The Takeaway: Relationships grow when we intentionally choose to invest in them, prioritize them, and risk trying new things. What you need is probably what someone else needs too.

What’s next: Strengthening our connections and creating porous boundaries

St John’s already has a number of official spiritual life groups that are flourishing (men’s group, women’s group, spiritual discernment group, book group, OWLs, Friday Bridge) and a few that have been dormant for a while but are being reactivated (young-ish adults, knitting group, LGBTQIA+). If you are interested in any of these, please let me know and I will connect you with the contact person!

But clearly we are in a season to stretch into the new things God is doing in our midst. Do you have an idea for how you’d like to connect with others? Did the “secret sauce ingredients” click with you and get you thinking about possibilities? I would love to hear about it!

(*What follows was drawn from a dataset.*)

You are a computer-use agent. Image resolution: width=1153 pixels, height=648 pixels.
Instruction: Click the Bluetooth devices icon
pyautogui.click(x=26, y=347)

And in the next few weeks we will be rolling out a new feature on our St John’s website. We will have discussion boards for SJE members where they can float ideas and connect with others who might want to join them in groups or activities that will build deeper connections and create more community. If you want to begin checking them out, you can look here. You will need to make an account to post—let us know if you have trouble signing up. And keep your eyes open for more announcements and links in the upcoming weeks.

And as we strengthen our own connections with each other within the parish, we are looking at ways to connect more with the neighborhood. As part of the first listening phase related to the capital campaign, folks both from St John’s and from the wider community expressed hopes that St John’s could move toward being a more shared community resource. That our abundance would overflow as a gathering space not just for our members, but as a community hub that brings neighbors together and builds community on a broader scale. We hope to live deeper into the motto of “a church of the open door” not just by having more folks use our building (although that can be great) but by creating groups and activities that aren’t just for St John’s members but have “porous boundaries” with our neighborhood. 

God is in the business of building authentic, life-sustaining relationships for everyone–those who consider themselves part St John’s and those who do not. As we begin to imagine what God is up to among us in creating community, we will also be imagining how we can extend that community and connection to those around us who need it, who God can bless and strengthen when we faithfully step into what we are being called to and join with the Lord of the Harvest who is already at work in people’s hearts.